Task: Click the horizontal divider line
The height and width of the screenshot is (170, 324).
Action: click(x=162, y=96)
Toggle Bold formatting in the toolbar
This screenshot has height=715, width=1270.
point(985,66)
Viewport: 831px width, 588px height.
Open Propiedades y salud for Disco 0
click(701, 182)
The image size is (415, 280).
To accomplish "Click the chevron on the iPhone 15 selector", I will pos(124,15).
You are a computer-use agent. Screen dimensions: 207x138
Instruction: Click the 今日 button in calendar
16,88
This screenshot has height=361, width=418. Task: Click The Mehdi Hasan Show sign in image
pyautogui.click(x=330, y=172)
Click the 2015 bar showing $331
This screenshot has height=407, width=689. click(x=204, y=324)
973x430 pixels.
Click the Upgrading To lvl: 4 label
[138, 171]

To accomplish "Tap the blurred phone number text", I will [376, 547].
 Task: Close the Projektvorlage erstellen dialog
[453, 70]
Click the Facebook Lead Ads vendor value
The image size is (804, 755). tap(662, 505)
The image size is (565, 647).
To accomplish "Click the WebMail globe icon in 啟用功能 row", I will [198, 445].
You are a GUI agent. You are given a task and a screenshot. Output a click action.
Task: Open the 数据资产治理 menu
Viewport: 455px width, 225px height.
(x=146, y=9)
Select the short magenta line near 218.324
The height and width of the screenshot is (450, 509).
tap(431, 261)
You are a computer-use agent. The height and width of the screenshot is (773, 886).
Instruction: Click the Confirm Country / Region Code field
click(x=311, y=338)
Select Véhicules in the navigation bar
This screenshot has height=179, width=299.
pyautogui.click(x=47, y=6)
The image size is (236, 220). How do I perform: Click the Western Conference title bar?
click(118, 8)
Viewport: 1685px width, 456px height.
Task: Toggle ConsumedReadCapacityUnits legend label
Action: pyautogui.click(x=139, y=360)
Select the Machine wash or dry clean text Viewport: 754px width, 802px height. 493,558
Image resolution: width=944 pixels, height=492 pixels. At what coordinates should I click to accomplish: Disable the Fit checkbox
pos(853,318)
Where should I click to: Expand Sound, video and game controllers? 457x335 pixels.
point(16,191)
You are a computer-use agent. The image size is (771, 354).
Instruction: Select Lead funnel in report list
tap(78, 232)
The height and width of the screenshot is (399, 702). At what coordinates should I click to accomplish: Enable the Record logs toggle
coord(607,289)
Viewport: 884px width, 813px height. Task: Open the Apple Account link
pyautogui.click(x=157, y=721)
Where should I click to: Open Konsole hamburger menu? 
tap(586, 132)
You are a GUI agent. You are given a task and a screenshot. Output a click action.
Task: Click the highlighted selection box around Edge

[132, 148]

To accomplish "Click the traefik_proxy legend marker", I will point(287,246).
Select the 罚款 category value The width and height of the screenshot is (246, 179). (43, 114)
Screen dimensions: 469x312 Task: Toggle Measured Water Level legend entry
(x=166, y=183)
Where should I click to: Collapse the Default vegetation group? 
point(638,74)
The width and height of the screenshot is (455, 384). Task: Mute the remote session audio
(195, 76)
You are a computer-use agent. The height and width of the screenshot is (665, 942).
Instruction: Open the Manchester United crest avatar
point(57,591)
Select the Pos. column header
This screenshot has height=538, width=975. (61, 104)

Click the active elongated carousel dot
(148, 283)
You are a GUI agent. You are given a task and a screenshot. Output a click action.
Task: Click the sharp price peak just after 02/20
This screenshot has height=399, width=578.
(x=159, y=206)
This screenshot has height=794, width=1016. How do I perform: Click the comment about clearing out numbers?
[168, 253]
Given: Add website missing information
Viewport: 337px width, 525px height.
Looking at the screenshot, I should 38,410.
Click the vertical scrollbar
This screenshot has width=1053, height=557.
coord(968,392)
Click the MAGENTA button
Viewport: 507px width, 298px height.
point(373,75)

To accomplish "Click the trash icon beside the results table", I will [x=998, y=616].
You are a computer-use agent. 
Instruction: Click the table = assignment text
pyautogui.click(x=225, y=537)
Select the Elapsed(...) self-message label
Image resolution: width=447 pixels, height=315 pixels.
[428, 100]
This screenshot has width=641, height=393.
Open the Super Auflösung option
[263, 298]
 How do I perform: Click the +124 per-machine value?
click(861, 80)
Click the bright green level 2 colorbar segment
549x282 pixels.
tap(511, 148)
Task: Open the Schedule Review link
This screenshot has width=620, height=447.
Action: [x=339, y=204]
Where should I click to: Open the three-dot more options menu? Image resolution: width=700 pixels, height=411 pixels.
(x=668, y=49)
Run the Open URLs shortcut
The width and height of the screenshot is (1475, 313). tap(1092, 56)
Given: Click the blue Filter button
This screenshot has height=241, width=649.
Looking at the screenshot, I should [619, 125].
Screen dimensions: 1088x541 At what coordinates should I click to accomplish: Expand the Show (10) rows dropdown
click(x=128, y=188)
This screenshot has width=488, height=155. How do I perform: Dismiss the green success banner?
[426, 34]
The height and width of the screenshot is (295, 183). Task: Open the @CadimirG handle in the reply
────────────────────
Problem requirements: Your output should be an exact copy of the lines from the top of the listing above to the line with "is (773, 886).", both ends included.

Solution for this task:
Task: Click the horizontal divider line
The height and width of the screenshot is (170, 324).
Action: click(x=162, y=96)
Toggle Bold formatting in the toolbar
This screenshot has height=715, width=1270.
point(985,66)
Viewport: 831px width, 588px height.
Open Propiedades y salud for Disco 0
click(701, 182)
The image size is (415, 280).
To accomplish "Click the chevron on the iPhone 15 selector", I will pos(124,15).
You are a computer-use agent. Screen dimensions: 207x138
Instruction: Click the 今日 button in calendar
16,88
This screenshot has height=361, width=418. Task: Click The Mehdi Hasan Show sign in image
pyautogui.click(x=330, y=172)
Click the 2015 bar showing $331
This screenshot has height=407, width=689. click(x=204, y=324)
973x430 pixels.
Click the Upgrading To lvl: 4 label
[138, 171]

To accomplish "Tap the blurred phone number text", I will [376, 547].
 Task: Close the Projektvorlage erstellen dialog
[453, 70]
Click the Facebook Lead Ads vendor value
The image size is (804, 755). tap(662, 505)
The image size is (565, 647).
To accomplish "Click the WebMail globe icon in 啟用功能 row", I will [198, 445].
You are a GUI agent. You are given a task and a screenshot. Output a click action.
Task: Open the 数据资产治理 menu
Viewport: 455px width, 225px height.
(x=146, y=9)
Select the short magenta line near 218.324
The height and width of the screenshot is (450, 509).
tap(431, 261)
You are a computer-use agent. The height and width of the screenshot is (773, 886).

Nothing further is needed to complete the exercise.